JUSTICE

Boston Police Finally Forced To Put On Body Cams

After months of delays, a court has ordered Boston's finest to participate in a body camera pilot project.

JUSTICE
BPD Chief William Gross shows off his new body camera. — BPD News
Sep 14, 2016 at 1:33 PM ET

It took several months, tense union negotiations, and a last-minute hearing in front of a judge, but Boston Police Department’s body camera pilot program has begun.

Until now, Boston was one of the largest police forces not to have a program in place or in the pilot stage. Two years ago, Commissioner William Evans argued that the cameras wouldn’t fix any problems between the police and the people they serve. But a year later, he announced that a pilot program was in the works. It took months for the city and the Boston Police Patrolmen’s Association, the union that represents officers, to agree how it should be done, but in July 2016 they had a deal: 100 officers would volunteer to wear the cameras for six months, and be given a stipend of $500. In a twist that the city apparently did not foresee, no officers whatsoever volunteered. And in yet another surprise that the BPPA apparently did not foresee, the city said it was going to force 100 officers to wear them anyway. The union filed suit to stop this, saying it violated their agreement.

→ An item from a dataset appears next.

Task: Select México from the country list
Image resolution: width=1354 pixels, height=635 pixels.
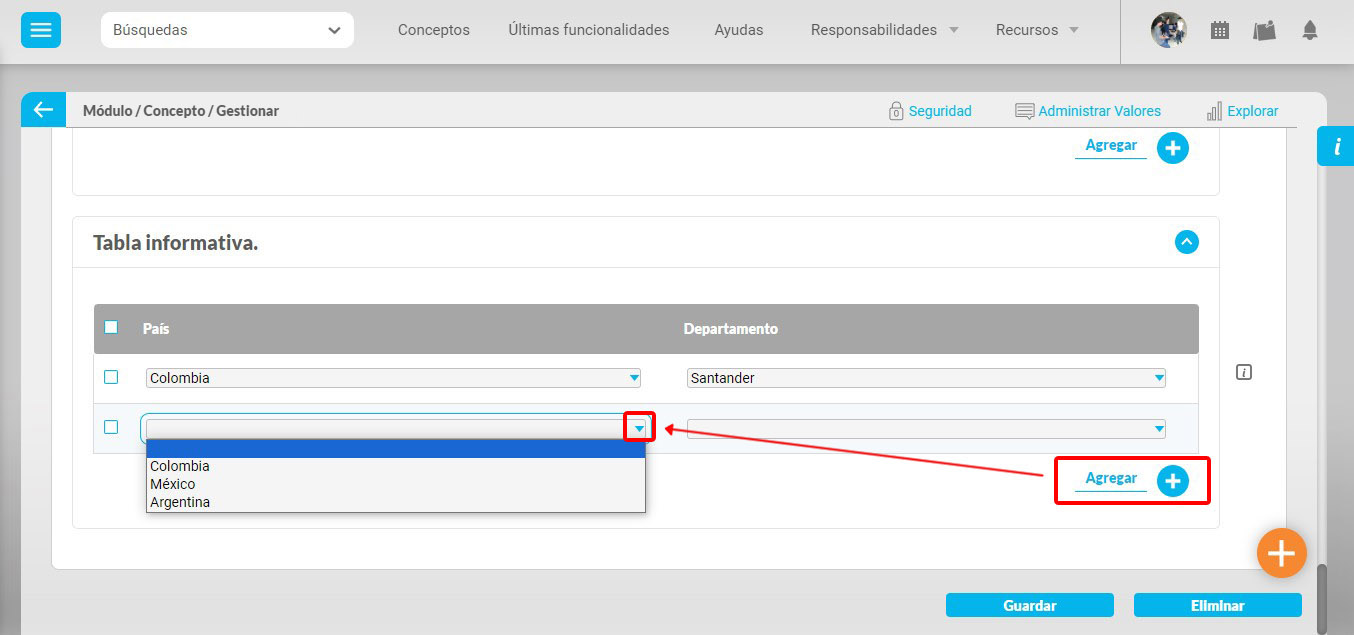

More Boston Police Continue Their Fight Against Body Cameras

Last week, Judge Douglas Wilkins heard both sides’ arguments and ruled in favor of the city. Wilkins said that the BPPA didn’t make enough of an effort to recruit volunteers, as demonstrated by the fact that there weren’t any of them. For this reason, Wilkins said, the BPPA’s “alleged injury is, in significant part, self-inflicted.” So, he reasoned, it would be “particularly unfair” to punish the city for something that was largely the BPPA’s fault. Strike one!

Wilkins also turned the BPPA’s own argument on its head: The union pointed out that a recent study showed that body cameras could cause more use of force incidents against officers, but Wilson noted that the study’s authors said the causes of those incidents could not be definitively stated, and therefore could not be attributed solely to the presence of body cameras. This, Wilkins said, actually made the case for further research on body cameras — which the pilot program would provide. Strike two!

Finally, the union was arguing that the body cameras were a change in working conditions and thus covered by a collective bargaining agreement. Wilkins decided that Massachusetts law gives police commissioners authority over uniforms and equipment, and in his opinion, body cameras qualified as such. Strike three!

BPPA president Patrick Rose did not respond to request for comment, but told Commonwealth Magazine that he was “disappointed in the court’s ruling.”

As of Monday, the body cameras are now, finally, on 100 officers (and an additional 7 supervisors, including Chief William Gross).

“I think the cameras are going to show folks just how difficult the job of a police officer really is while – at the same time – exposing and highlighting the widespread professionalism that exists in Boston Police Department,” Gross told the BPD’s news site.

Despite the time and trouble it took to get the program off the ground, a BPD spokesperson told the Associated Press that it began without a hitch on Monday.